Closed the-eon-flux closed 6 months ago
It sounds fine to me if you concatenate but only if the unclassified reads from DB 1 were being used against DB 2. I think if theres any overlap in what reads are classified, it doesnt work. I have not tested to see if this would give wildly different results but assuming the genomes are complete genomes and not contaminated, it should work(?)
I managed to create a database with genomes from both of these databases. And I could successfully run Kraken2 on the files. But thank you for the discussion and thus I'm closing this issue.
Hi all,
I couldn't find relevant discussions or information on the topic and that's why I am initiating this discussion here. I tried searching for this topic in this GitHub repo, but couldn't find it.
So, I am trying to classify my metagenomic reads using 2 standard databases (GTDB & PlusPF ) separately. I ran Kraken-Braken (with the same database for both steps) on all my samples. So, now I have 2 feature tables (1 with the GTDB read counts and 1 with the PlusPF read counts).
Is it valid to merge unique features (for each database) from different databases for classification purposes? This is for expanding taxonomic coverage. I want to study the ecology of the taxa within these samples.
Why merge 2 different database features? GTDB has standardized and reassigned bacterial and archaeal genomes/taxa with the phylogeny information in addition to the genomic input. Therefore, I get more accurate within Bacterial and Archaeal kingdom classifications.

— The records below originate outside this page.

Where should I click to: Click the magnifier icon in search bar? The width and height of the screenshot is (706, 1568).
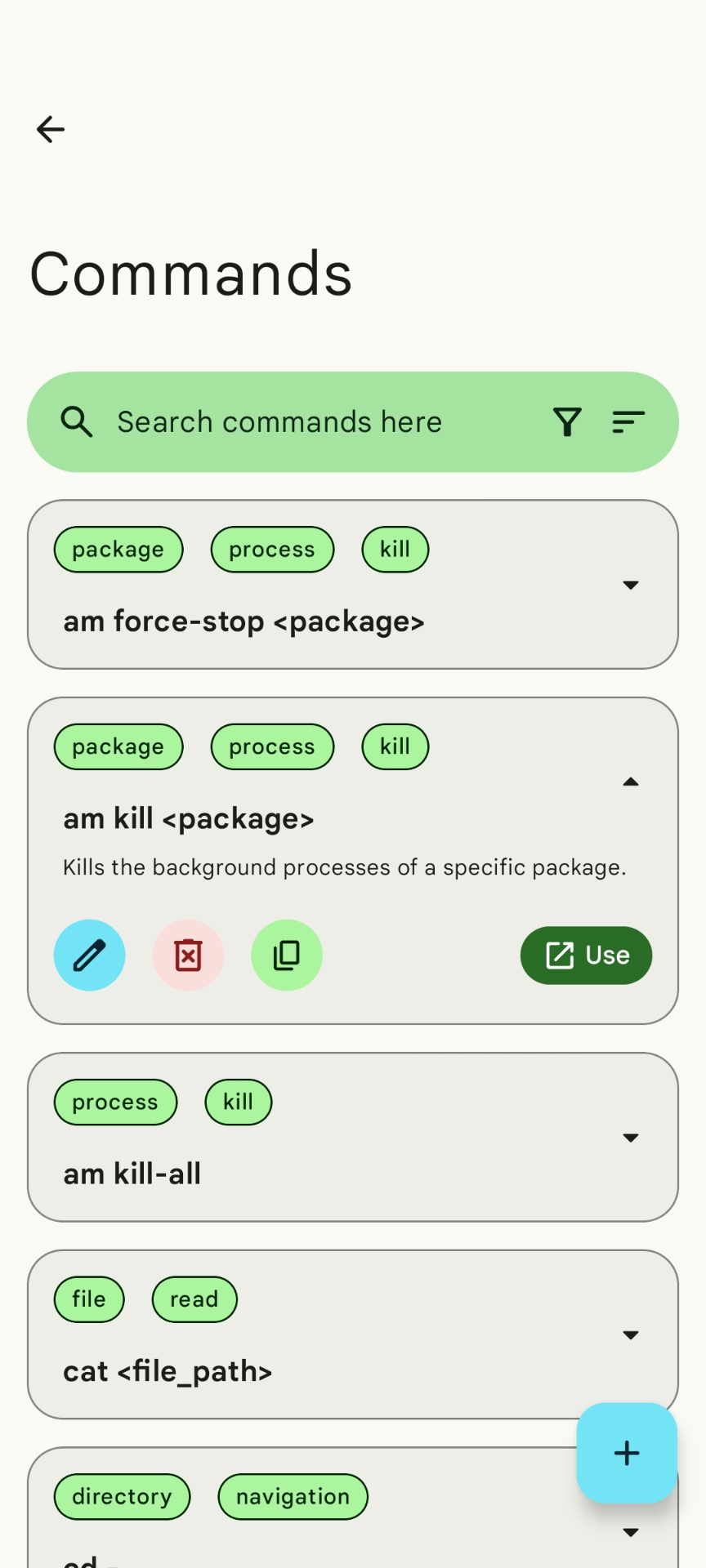pyautogui.click(x=77, y=421)
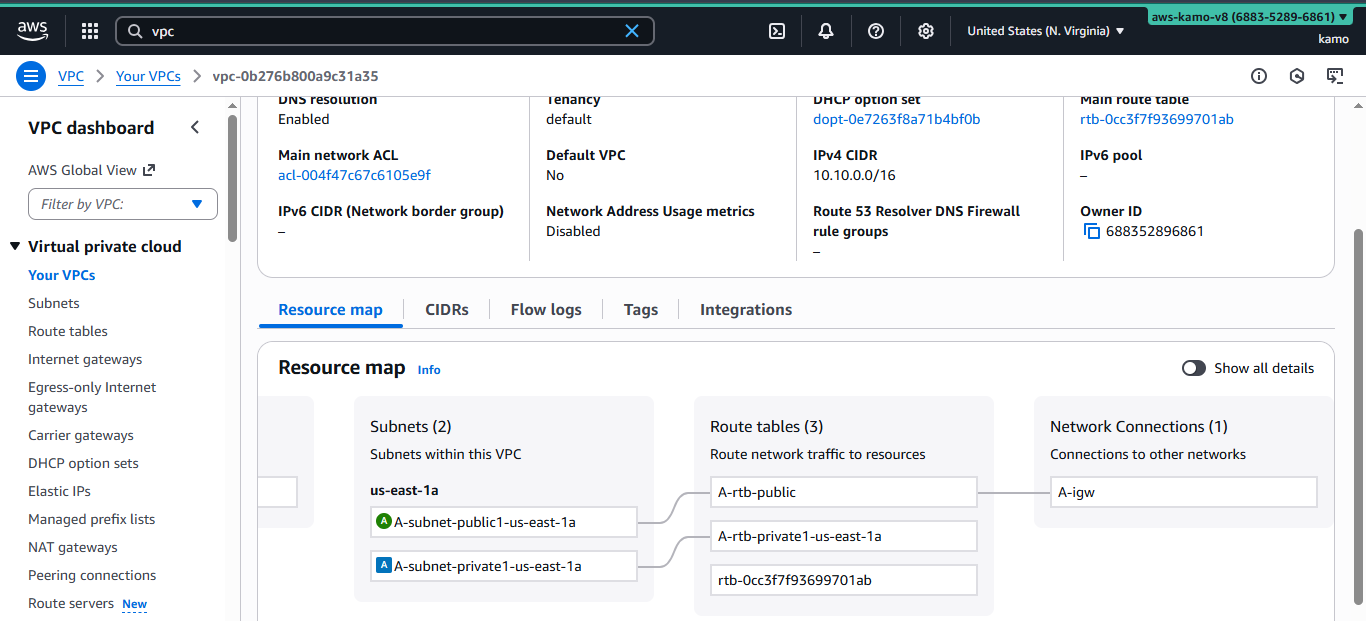This screenshot has height=621, width=1366.
Task: Open the settings gear icon
Action: pyautogui.click(x=925, y=31)
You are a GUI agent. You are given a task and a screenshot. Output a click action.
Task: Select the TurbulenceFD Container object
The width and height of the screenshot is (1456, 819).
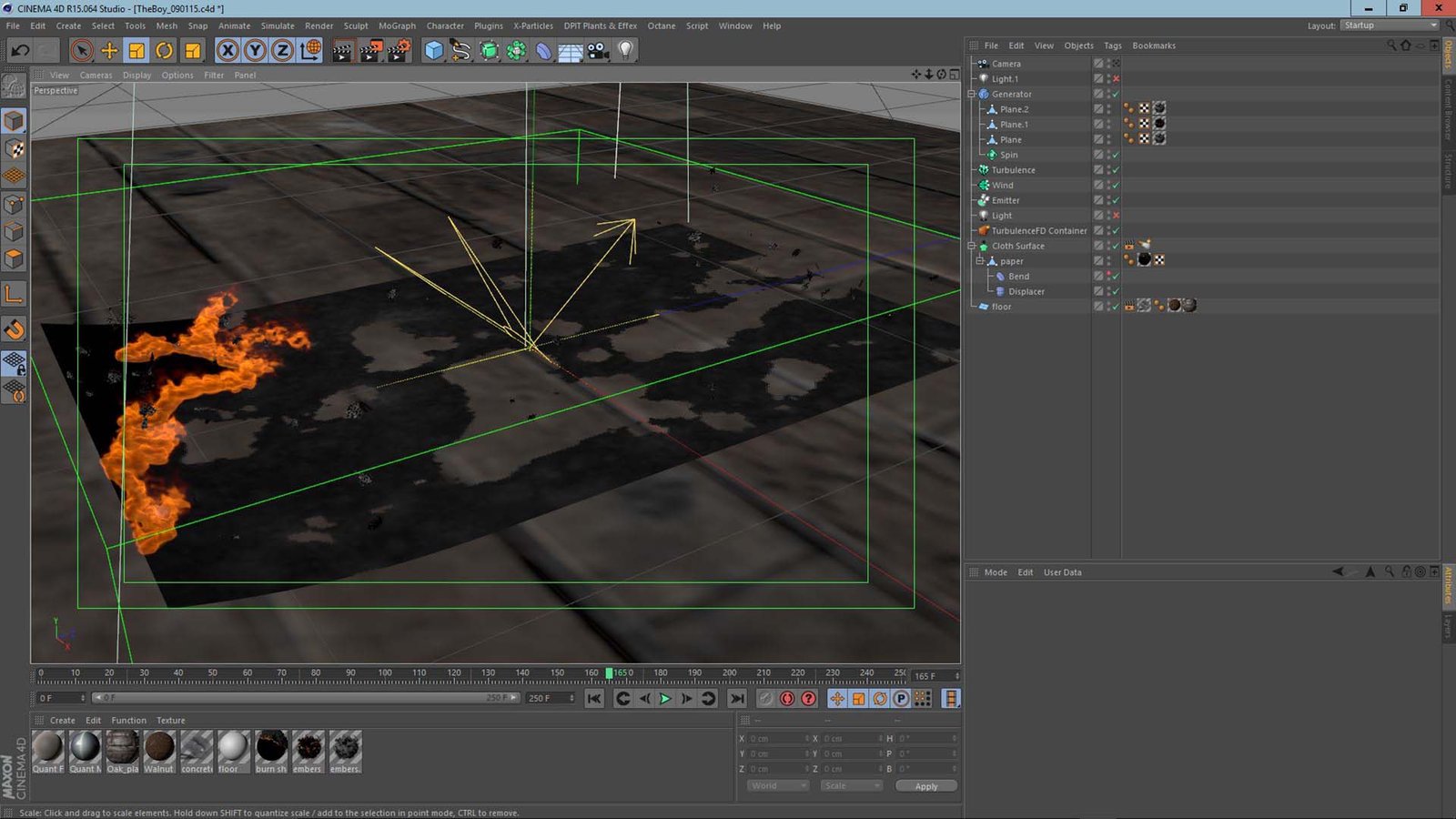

PlusPF database is created from genomes of almost all domains of life (excluding plant genomes). My samples most likely have a lot of viral genomes as well. I am only interested in the fungal and viral taxa from this database.
I read the Kraken and Braken papers, and if I understood it correctly each DNA-read is uniquely assigned to a taxon (within a database). And if the GTDB has only archaeal and bacterial genomes, then the unclassified reads should belong to the missing taxa/genomes. So, I am just adding the classification for those unclassified reads.
Unfortunately, merging the 2 databases is a huge task on its own. I don't want to go there. Is it fine if take only the bacterial read counts from GTDB bracken output (exclude unclassified of course) and just add the list of viral/fungal read counts (if any) in a given sample?
Does my logic make sense? Or will this violate any assumptions? Any pointers or discussion is welcome! Thank you for your time.